Plus que les 25 millions d'étudiants, c'est la volonté d'orienter la moitié d'entre eux vers les matières scientifiques et techniques, pour en faire des médecins, des ingénieurs, des techniciens qui est remarquable. En 2006, le nombre de chercheurs approchait déjà celui des Etats-Unis et de l'Union européenne. Plus encore que le cinquième rang mondial pour le dépôt de brevets, à égalité avec l'Allemagne, c'est l'orientation systématique de la recherche chinoise vers le développement industriel et technologique qu'il faut souligner.

Et ce choix n'empêche pas la Chine d'être à la pointe de la technologie dans des champs qui ne sont pas fortuits. Ainsi, dans un domaine aussi stratégique que le spatial, elle est une des trois puissances à pouvoir lancer des vols habités, elle sait atteindre la Lune et prévoit d'en faire revenir des véhicules dès 2012, les satellites de son futur réseau de navigation et positionnement disposeront du réflecteur laser en service le plus précis au monde (Beidou 1), ses satellites de reconnaissance sont dotés d'une optique à haute définition, elle sait détruire des satellites en orbite en lançant des missiles intercontinentaux ou, encore, elle maîtrise la défense antimissile comme elle vient de le démontrer en effectuant une interception en janvier 2010.

Consignes:
[1] D'après le texte, de quoi le nombre de chercheurs approchait-il déjà en 2006 ?
[2] Réécrivez tout ce qui va de « Plus que les » jusqu'à « qu'il faut souligner. » dans le texte, en remplaçant « l'Allemagne » par « le Japon ».
[3] Indiquez si chacune des affirmations suivantes est conforme au texte, en citant les mots qui le justifient : (a) La Chine occupe le cinquième rang mondial pour le dépôt de brevets. (b) La Chine est la seule puissance capable de lancer des vols habités. (c) La Chine a réalisé une interception antimissile en janvier 2010.
Les lignes ne sont pas nécessaires pour cet exercice.

Documents sources:
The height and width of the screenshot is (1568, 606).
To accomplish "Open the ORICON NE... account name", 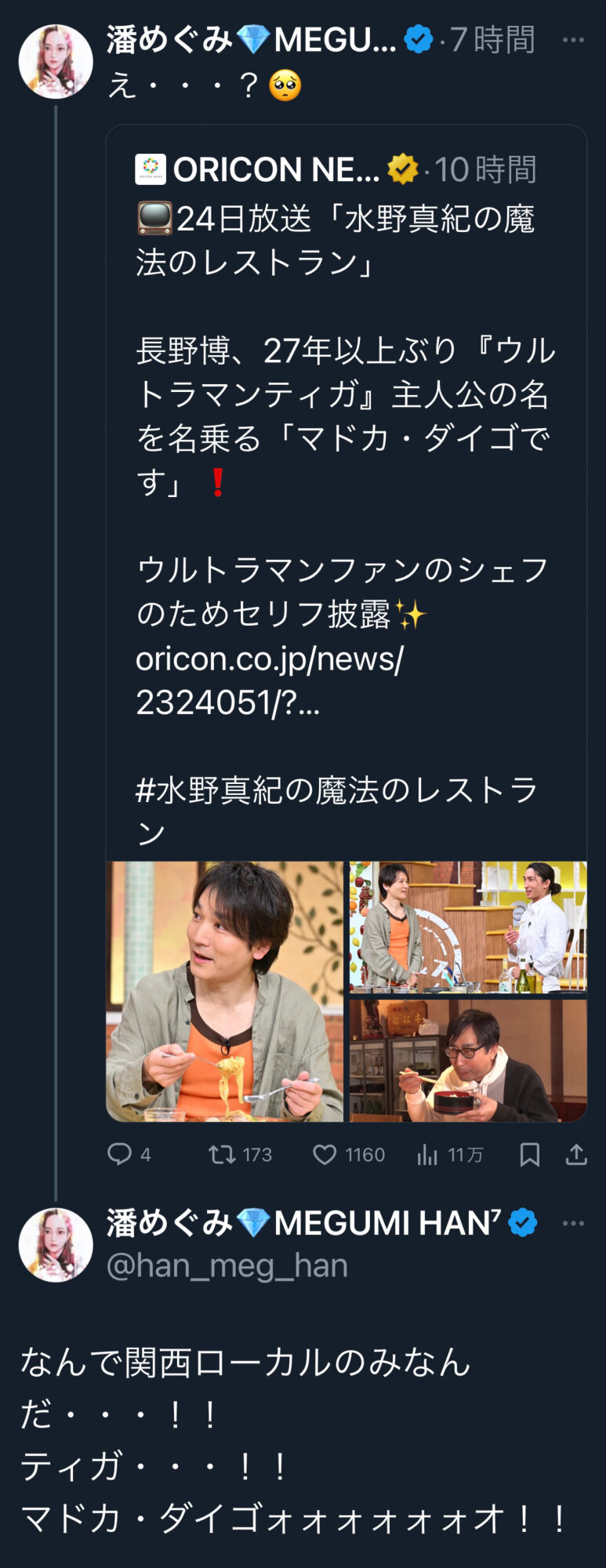I will (276, 169).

Corrigé:
[1] Il approchait déjà celui des Etats-Unis et de l'Union européenne.

[2]
Plus que les 25 millions d'étudiants, c'est la volonté d'orienter la moitié d'entre eux vers les matières scientifiques et techniques, pour en faire des médecins, des ingénieurs, des techniciens qui est remarquable. En 2006, le nombre de chercheurs approchait déjà celui des Etats-Unis et de l'Union européenne. Plus encore que le cinquième rang mondial pour le dépôt de brevets, à égalité avec le Japon, c'est l'orientation systématique de la recherche chinoise vers le développement industriel et technologique qu'il faut souligner.

[3]
(a) Oui : « le cinquième rang mondial pour le dépôt de brevets, à égalité avec l'Allemagne ».
(b) Non : « elle est une des trois puissances à pouvoir lancer des vols habités ».
(c) Oui : « en effectuant une interception en janvier 2010 ».